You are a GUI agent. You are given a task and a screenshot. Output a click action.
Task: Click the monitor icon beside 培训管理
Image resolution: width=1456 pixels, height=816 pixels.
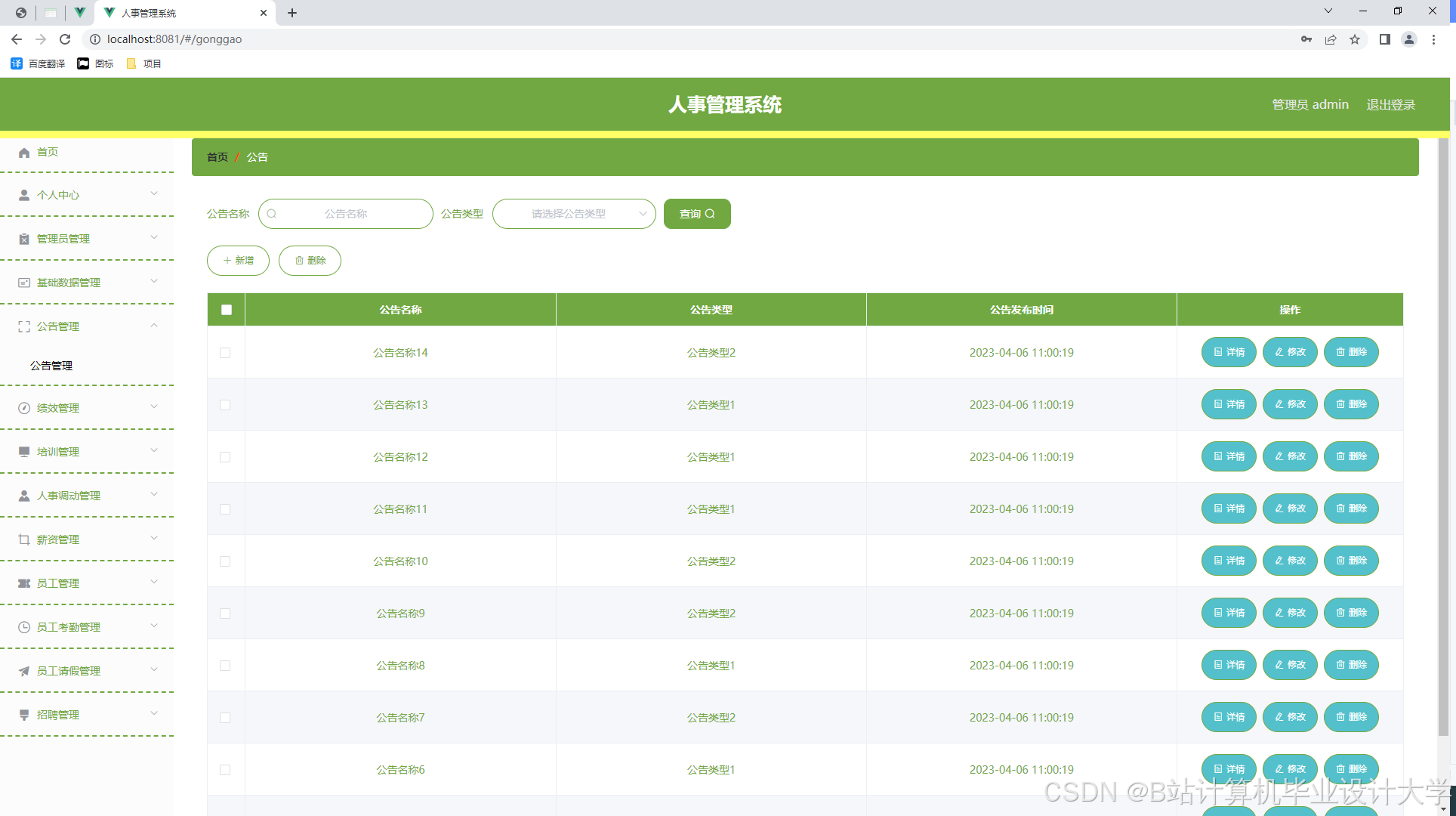pos(24,452)
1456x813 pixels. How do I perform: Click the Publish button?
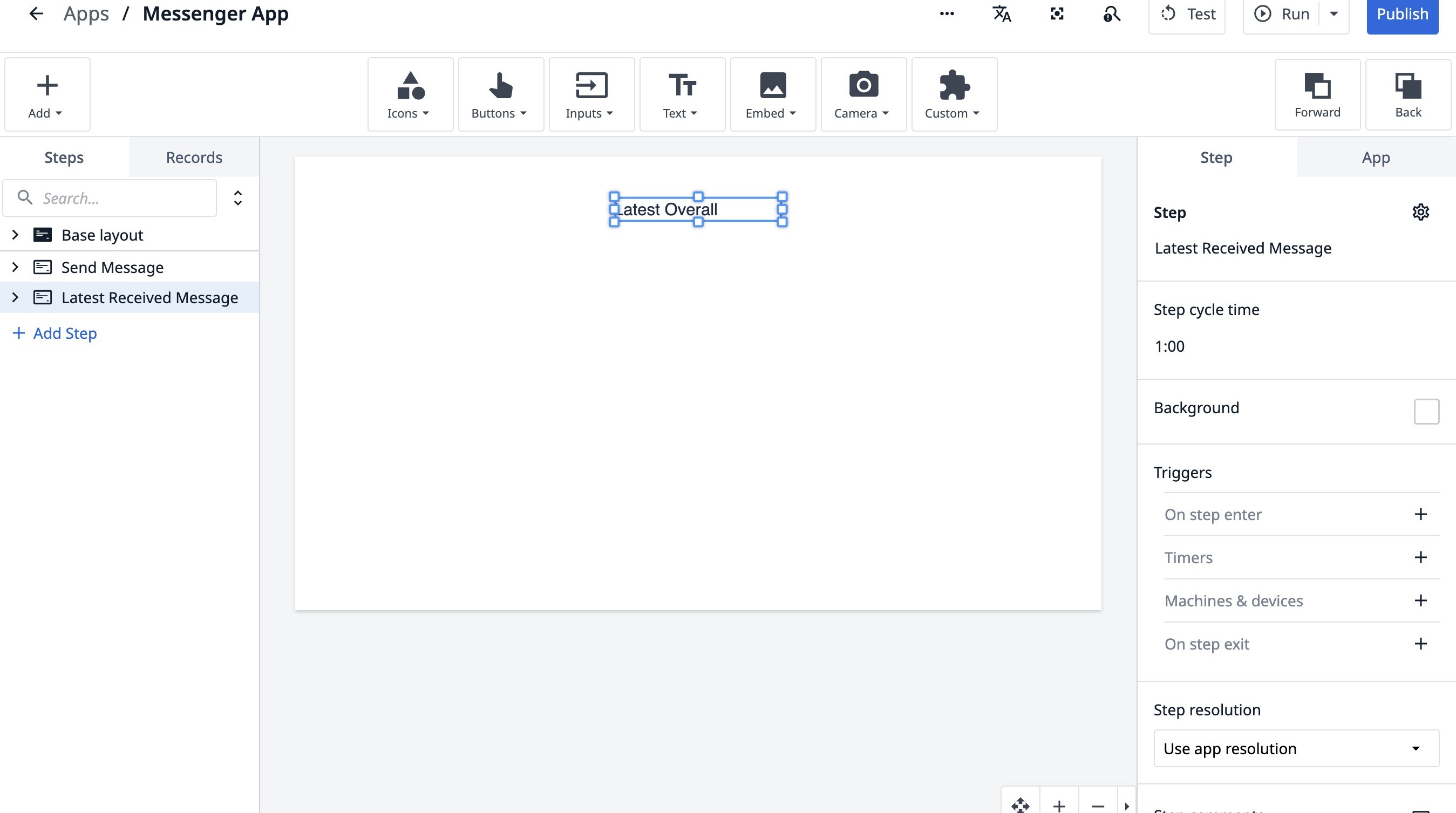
★ ★ ★ ★ ★
#### Your task
For this exercise, reproduce the data above exactly from the line containing "Image resolution: width=1456" through its final line, both ends included, with no pictures in the copy.

#### Response to the task
Image resolution: width=1456 pixels, height=816 pixels.
pos(24,452)
1456x813 pixels. How do I perform: Click the Publish button?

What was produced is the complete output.